Please convert all the records below into a numbered list, leaving out any blank lines.

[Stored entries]
※
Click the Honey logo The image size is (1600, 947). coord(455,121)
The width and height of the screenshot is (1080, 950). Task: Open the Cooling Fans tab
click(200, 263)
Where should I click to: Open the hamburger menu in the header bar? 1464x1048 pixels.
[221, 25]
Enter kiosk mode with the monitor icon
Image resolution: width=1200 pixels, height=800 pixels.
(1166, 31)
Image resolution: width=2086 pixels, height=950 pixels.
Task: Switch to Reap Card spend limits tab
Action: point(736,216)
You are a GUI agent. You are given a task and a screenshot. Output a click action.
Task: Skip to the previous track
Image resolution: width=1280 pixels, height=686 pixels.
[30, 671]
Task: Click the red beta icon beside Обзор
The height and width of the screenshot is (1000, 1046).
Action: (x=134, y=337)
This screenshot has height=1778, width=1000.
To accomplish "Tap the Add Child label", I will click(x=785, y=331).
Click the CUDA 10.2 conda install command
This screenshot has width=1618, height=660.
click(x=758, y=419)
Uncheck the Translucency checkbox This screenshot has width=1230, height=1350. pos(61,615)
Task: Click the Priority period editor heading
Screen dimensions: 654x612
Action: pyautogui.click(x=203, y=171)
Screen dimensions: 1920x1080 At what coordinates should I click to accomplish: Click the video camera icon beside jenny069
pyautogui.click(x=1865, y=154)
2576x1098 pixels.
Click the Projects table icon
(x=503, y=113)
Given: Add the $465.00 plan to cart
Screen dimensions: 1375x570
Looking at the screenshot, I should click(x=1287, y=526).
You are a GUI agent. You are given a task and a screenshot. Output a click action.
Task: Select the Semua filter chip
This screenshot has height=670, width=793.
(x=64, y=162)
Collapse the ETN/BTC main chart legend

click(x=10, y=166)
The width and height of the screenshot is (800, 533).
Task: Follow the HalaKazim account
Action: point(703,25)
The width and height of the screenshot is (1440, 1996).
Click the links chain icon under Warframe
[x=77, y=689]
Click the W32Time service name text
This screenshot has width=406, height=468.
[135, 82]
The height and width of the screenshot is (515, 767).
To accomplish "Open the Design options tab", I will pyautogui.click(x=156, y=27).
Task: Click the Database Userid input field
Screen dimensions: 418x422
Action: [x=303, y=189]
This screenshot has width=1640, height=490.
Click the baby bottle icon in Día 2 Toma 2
※
[Solution for this exercise]:
1. Click the Honey logo The image size is (1600, 947). coord(455,121)
2. The width and height of the screenshot is (1080, 950). Task: Open the Cooling Fans tab
3. click(200, 263)
4. Where should I click to: Open the hamburger menu in the header bar? 1464x1048 pixels.
5. [221, 25]
6. Enter kiosk mode with the monitor icon
7. Image resolution: width=1200 pixels, height=800 pixels.
8. (1166, 31)
9. Image resolution: width=2086 pixels, height=950 pixels.
10. Task: Switch to Reap Card spend limits tab
11. Action: point(736,216)
12. You are a GUI agent. You are given a task and a screenshot. Output a click action.
13. Task: Skip to the previous track
14. Image resolution: width=1280 pixels, height=686 pixels.
15. [30, 671]
16. Task: Click the red beta icon beside Обзор
17. The height and width of the screenshot is (1000, 1046).
18. Action: (x=134, y=337)
19. This screenshot has height=1778, width=1000.
20. To accomplish "Tap the Add Child label", I will click(x=785, y=331).
21. Click the CUDA 10.2 conda install command
22. This screenshot has width=1618, height=660.
23. click(x=758, y=419)
24. Uncheck the Translucency checkbox This screenshot has width=1230, height=1350. pos(61,615)
25. Task: Click the Priority period editor heading
26. Screen dimensions: 654x612
27. Action: pyautogui.click(x=203, y=171)
28. Screen dimensions: 1920x1080 At what coordinates should I click to accomplish: Click the video camera icon beside jenny069
29. pyautogui.click(x=1865, y=154)
30. 2576x1098 pixels.
31. Click the Projects table icon
32. (x=503, y=113)
33. Given: Add the $465.00 plan to cart
34. Screen dimensions: 1375x570
35. Looking at the screenshot, I should click(x=1287, y=526).
36. You are a GUI agent. You are given a task and a screenshot. Output a click action.
37. Task: Select the Semua filter chip
38. This screenshot has height=670, width=793.
39. (x=64, y=162)
40. Collapse the ETN/BTC main chart legend
41. click(x=10, y=166)
42. The width and height of the screenshot is (800, 533).
43. Task: Follow the HalaKazim account
44. Action: point(703,25)
45. The width and height of the screenshot is (1440, 1996).
46. Click the links chain icon under Warframe
47. [x=77, y=689]
48. Click the W32Time service name text
49. This screenshot has width=406, height=468.
50. [135, 82]
51. The height and width of the screenshot is (515, 767).
52. To accomplish "Open the Design options tab", I will pyautogui.click(x=156, y=27).
53. Task: Click the Database Userid input field
54. Screen dimensions: 418x422
55. Action: [x=303, y=189]
56. This screenshot has width=1640, height=490.
57. Click the baby bottle icon in Día 2 Toma 2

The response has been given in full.